As we close out 2022, we at DevOps.com wanted to highlight the most popular articles of the year. Following is the latest in our series of the Best of 2022.
Welcome to 2022! Let’s start this year’s blogging off with a bang, and point out that we are in the process of creating the biggest lock-in that we have ever had. And I do mean ever. Maybe the hardware lock-in of the old days where vendor A was incompatible with vendor B was worse, but at least that one we acknowledged when we signed the contract. This one is growing on us as I type.
Our DevOps environments in 2022 cannot run without what I like to call the “toolchain controller”: GitLab, Github CI/CD, Atlassian, CircleCI, Jenkins—whatever you are using. Like you need some form of faucet or flow control to make running water work, you need the CI/CD environment to make DevOps work.
You. Can’t. Live. Without. It. And just like any other vendor solution, CI/CD vendors are not going to be in a rush to help you move to a competitor. It won’t be easy or cheap to switch, largely because we are moving everything that might have been on a computer that once had developed code running on it into the toolchain.
Sooner or later, we’ll back off the kitchen sink definition of “What is DevOps?”, but I predict even then we will have to answer “…A lot of what we do,” because DevOps is, by definition, end-to-end. It is about the process and all the steps from design to production.
No matter how long or complex the process through which an organization’s CI/CD tool runs, a plan must be in place to replace it. A workable plan, not a check box plan. When Atlassian decided they preferred cloud-based customers, their customer base was shocked. Atlassian was wise enough to leave an option for customers who really had to have an on-site solution, but it is not difficult to imagine them phasing that option out, or to imagine another vendor dropping on-site support altogether. Some of the more competitive offerings in the space—GitLab springs to mind—are online-only already, making that option more appealing to other vendors as it’s now proven viable.
So, have a plan.
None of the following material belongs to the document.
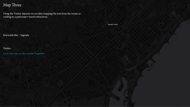Click the yellow Sagrada Familia map marker
The image size is (190, 107).
coord(105,24)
This is more important, IMO, than cloud vendor lock-in. Cloud vendors are a small community, and each understands the others, so if push came to shove you could find help moving between the big three cloud vendors. There are dozens of DevOps master controller-type solutions in regular use, and some of them are not at all CI/CD solutions (application release orchestration tools and software infrastructure management tools are two areas doing CI/CD duty at some orgs, for example), so there is not going to be much help moving between them unless you manage to find a very specialized skill set that matches your desired move.
So, have a plan. Yes, I am indeed repeating myself. Know what you’re going to have to do before you have to do it. Include what to do if the master DevOps controller goes down. Because it will, sooner or later.
And keep rocking it. Protect your masterworks by protecting what builds them. And keep rolling out the tools your users need. It’s a new year—learn a new skill and use that to turn out even more cool stuff. I haven’t picked a new skill yet, but I’m taking that last bit of advice myself. And again, in the new year, thank you, for all those who don’t know to say it.